What’s Wrong With Latin American Early Education

Back in the 1980s, a group of social workers in Jamaica visited low-income homes one hour a week for two years, bearing age-appropriate toys for the kids and advice on child rearing for the parents. Researchers tracked the outcomes, and a generation later, the results are in.

The children whose homes were visited by social workers became adults who earn wages that are 25 percent higher than those earned by peers who had not been visited. Their I.Q.s are an average seven points higher, and they are less likely to resort to crime or suffer from depression.

Other studies, including several recent ones in the United States, have shown similar results, contributing to a consensus on the importance of early childhood development that has led governments around the world to increase spending on the first five years of life. In Latin America and the Caribbean, a region of longstanding social and economic inequality, several countries have been especially ambitious. Brazil and Chile doubled the coverage of day care services over the past decade, while in Ecuador they grew sixfold.

These investments build on historic gains in child nutrition and health. But while Latin American children are now healthier and more likely to attend preschool, they still lag far behind in learning, particularly in the areas of language and cognition, when compared with their counterparts in wealthy countries.

What are we doing wrong?

New research indicates that the problem starts with the types of interactions that children have with adults at home, in day care or in preschool. For example, vocabulary at early ages is a key predictor of school success. But one study found that 5-year-old children of mothers with low education levels already struggle with a “word gap”: They recognize fewer than half of the words recognized by children of better-educated mothers. Likewise, children who are stuck with a poorly trained day care staff would be better off staying at home with other adults who have been coached in how to properly stimulate children, as was the case in Jamaica.

Since these early deficits carry over into later years, it comes as no surprise that Latin American teenagers rank near the bottom of international standardized tests. And within these countries, disparities in learning rooted in social and economic disadvantages only perpetuate inequality. Governments must adjust course if they want to ensure that investments in early childhood will have the desired impact.

At present, the youngest get too small a slice of the pie. Our research shows that for every education dollar spent on a child age 5 and under, more than three dollars are spent on a child between 6 and 11 years old. And as a percentage of gross domestic product, Latin American and Caribbean countries spend about half of the average spent on pre-primary and day care programs in all countries of the Organization for Economic Cooperation and Development.
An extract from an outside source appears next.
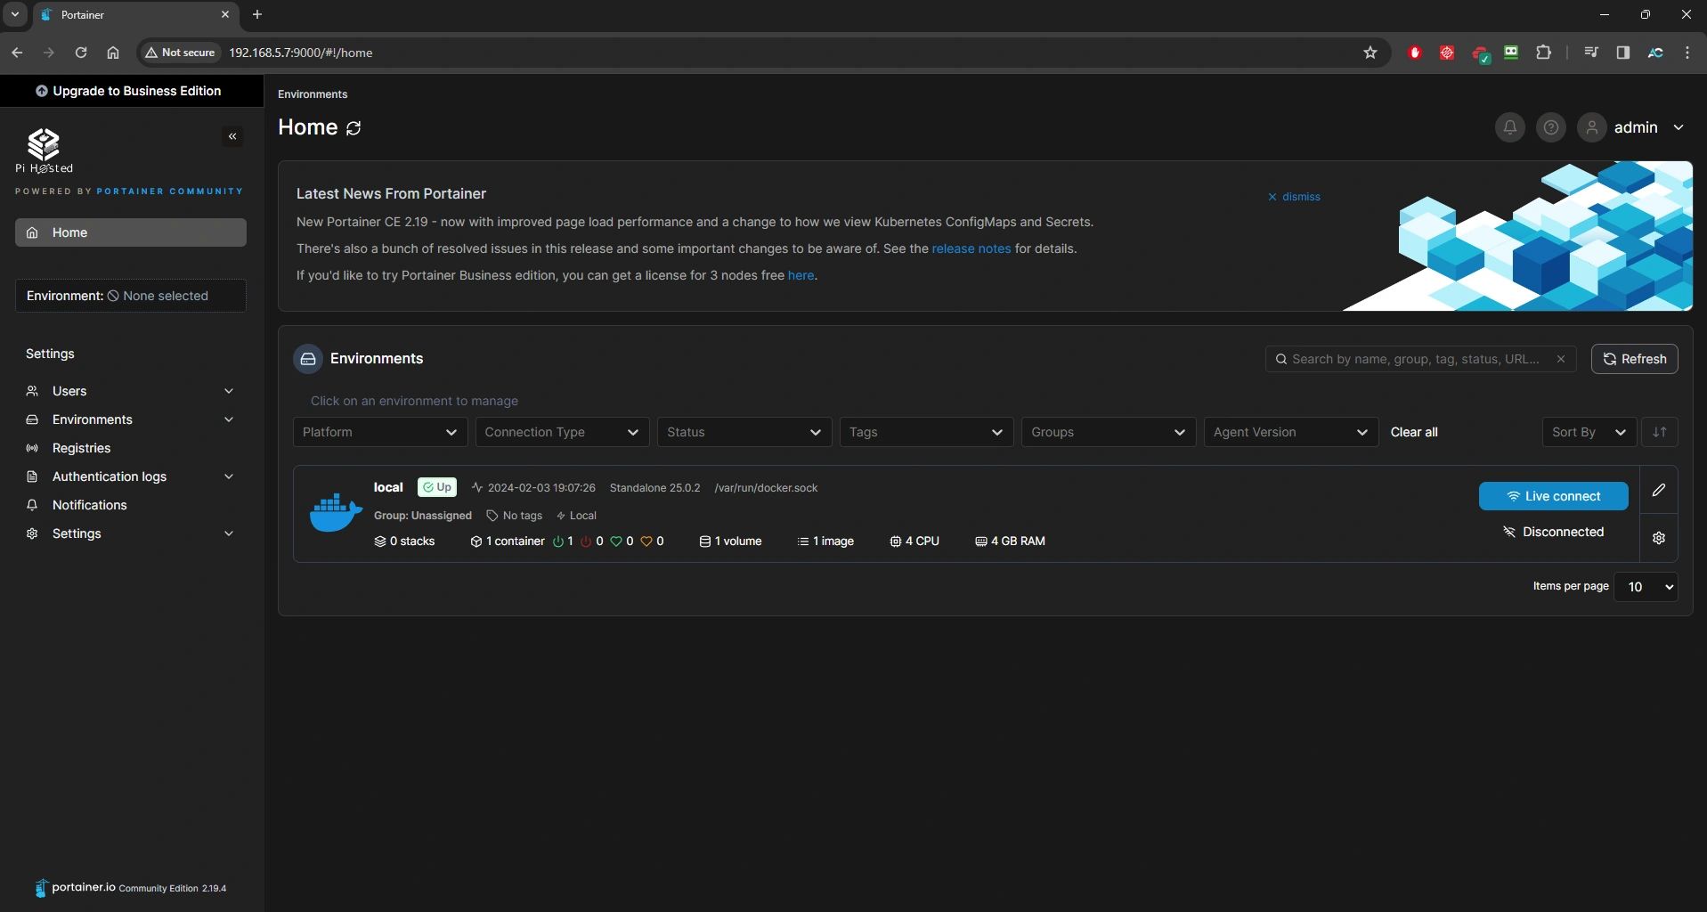Go to Notifications in the sidebar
Money helps, but better quality is critical. Research shows that at home, in day care or in preschool, children who develop a strong bond with at least one caregiver reap cognitive benefits that last into adulthood. This is why the Jamaica home interventions were so effective. In fact, home visits produced average growth in cognitive skills about 10 times larger than day care programs. In Peru, a home-visitation program initiated in 2013 has benefited 52,000 children, most of them from the rural poor, at a cost of $500 per child. And yet, most governments favor building day care centers rather than backing good parenting initiatives.
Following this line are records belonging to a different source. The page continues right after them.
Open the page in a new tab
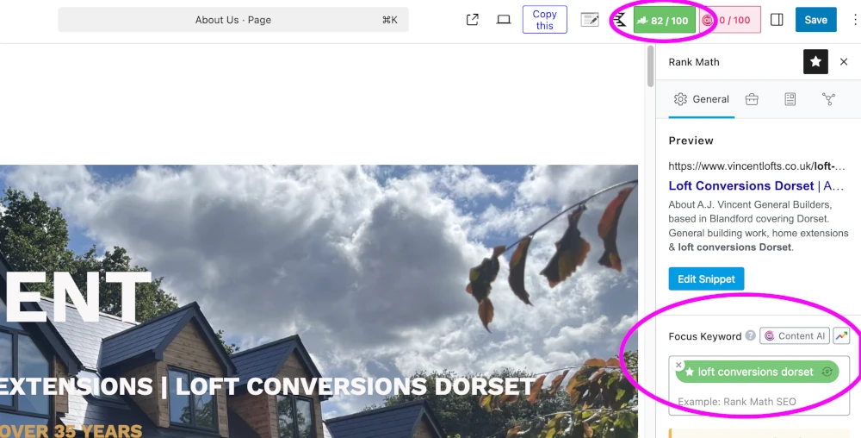Image resolution: width=861 pixels, height=438 pixels. (473, 20)
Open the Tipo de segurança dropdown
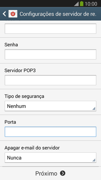The image size is (101, 180). pyautogui.click(x=50, y=106)
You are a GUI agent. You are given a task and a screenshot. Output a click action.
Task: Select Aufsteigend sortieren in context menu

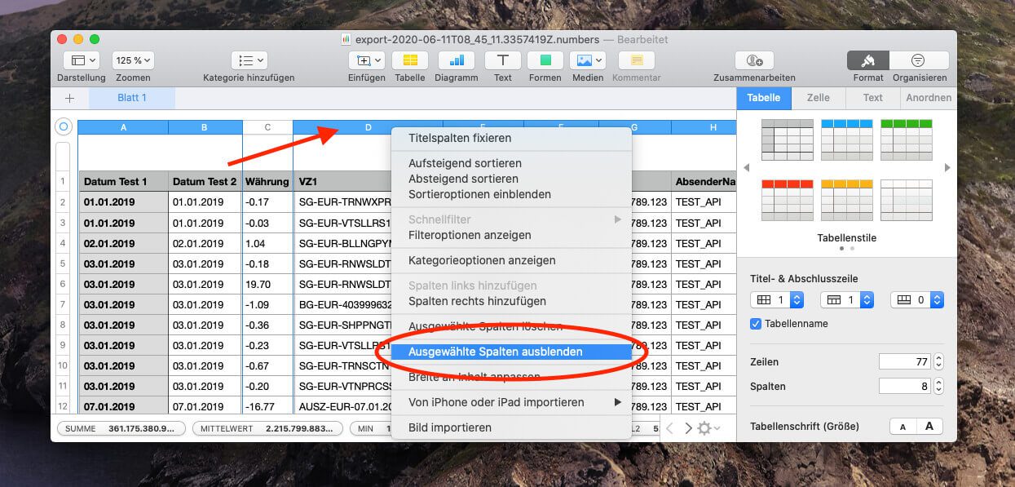pos(464,164)
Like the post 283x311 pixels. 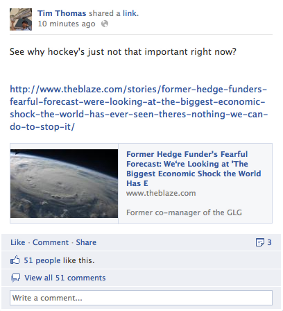coord(18,242)
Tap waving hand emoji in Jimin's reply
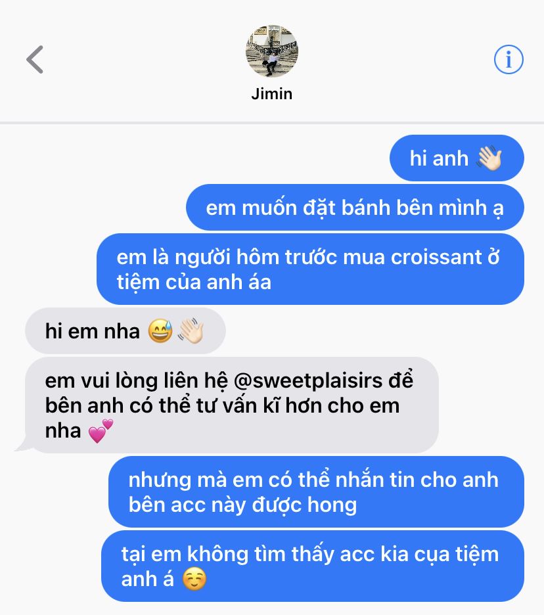544x615 pixels. pyautogui.click(x=191, y=331)
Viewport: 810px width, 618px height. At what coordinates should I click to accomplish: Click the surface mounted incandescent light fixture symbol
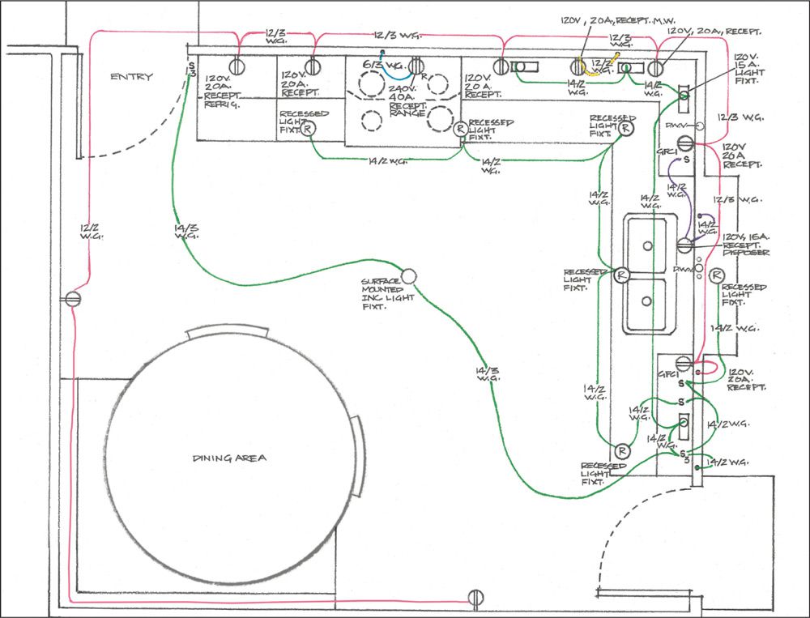(408, 276)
When children do attend day care or preschool, they should be served by carefully selected and trained caregivers and teachers. We tested 16,000 children in Ecuador over three years of early schooling, from kindergarten to second grade. On average, those who had been in the care of three bad teachers in succession moved from the middle third to the bottom third of those who took a math test at the end of second grade. Children who’d had three outstanding teachers in a row moved from the middle to the top third.

Parents, of course, know that teachers matter. But while officials like the ribbon-cutting that comes with opening impressive new facilities, making sure that they are adequately staffed is often an afterthought.
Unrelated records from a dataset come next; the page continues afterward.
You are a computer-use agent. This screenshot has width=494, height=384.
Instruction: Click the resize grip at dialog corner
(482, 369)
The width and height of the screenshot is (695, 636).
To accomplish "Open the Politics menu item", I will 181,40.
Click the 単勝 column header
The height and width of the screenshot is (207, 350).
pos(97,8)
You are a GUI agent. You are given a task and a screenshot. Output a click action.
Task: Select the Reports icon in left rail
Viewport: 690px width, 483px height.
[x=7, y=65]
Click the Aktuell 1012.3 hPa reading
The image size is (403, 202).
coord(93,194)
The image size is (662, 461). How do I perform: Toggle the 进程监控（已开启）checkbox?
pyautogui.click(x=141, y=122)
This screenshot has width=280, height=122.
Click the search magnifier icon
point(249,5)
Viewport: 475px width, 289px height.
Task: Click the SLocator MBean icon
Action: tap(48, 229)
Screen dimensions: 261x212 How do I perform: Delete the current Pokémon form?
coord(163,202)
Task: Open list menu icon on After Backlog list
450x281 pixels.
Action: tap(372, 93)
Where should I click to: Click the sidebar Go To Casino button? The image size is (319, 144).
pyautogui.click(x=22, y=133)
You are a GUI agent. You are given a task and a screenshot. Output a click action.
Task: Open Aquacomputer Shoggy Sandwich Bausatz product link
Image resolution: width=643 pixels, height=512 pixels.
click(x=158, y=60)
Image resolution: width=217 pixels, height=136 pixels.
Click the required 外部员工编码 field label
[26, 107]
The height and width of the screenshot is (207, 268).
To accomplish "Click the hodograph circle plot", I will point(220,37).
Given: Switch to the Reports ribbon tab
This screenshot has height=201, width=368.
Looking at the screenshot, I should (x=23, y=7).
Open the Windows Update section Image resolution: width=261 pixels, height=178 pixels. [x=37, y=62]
The lesson is clear: When children must be cared for outside the home, all governments should focus on recruiting and training quality caregivers. And instead of rushing to build more day care centers and expand coverage of existing day care programs, developing countries in particular would be smarter to prioritize cost-effective home visit programs that improve parenting practices and the stimulation of young children. A recent review of such programs in 21 countries, including Brazil, Jamaica, Bangladesh, China, Uganda and India, found that they delivered measurable cognitive benefits across a vast range of cultural and economic settings.

As Latin America’s many fine coffee producers know, many things can go wrong if you don’t fertilize your trees and treat the berries properly. But if you take great care at the start, you end up with world-class brews. We should do the same for our most valuable asset: the minds of our youngest citizens.

Luis Alberto Moreno is president of the Inter-American Development Bank.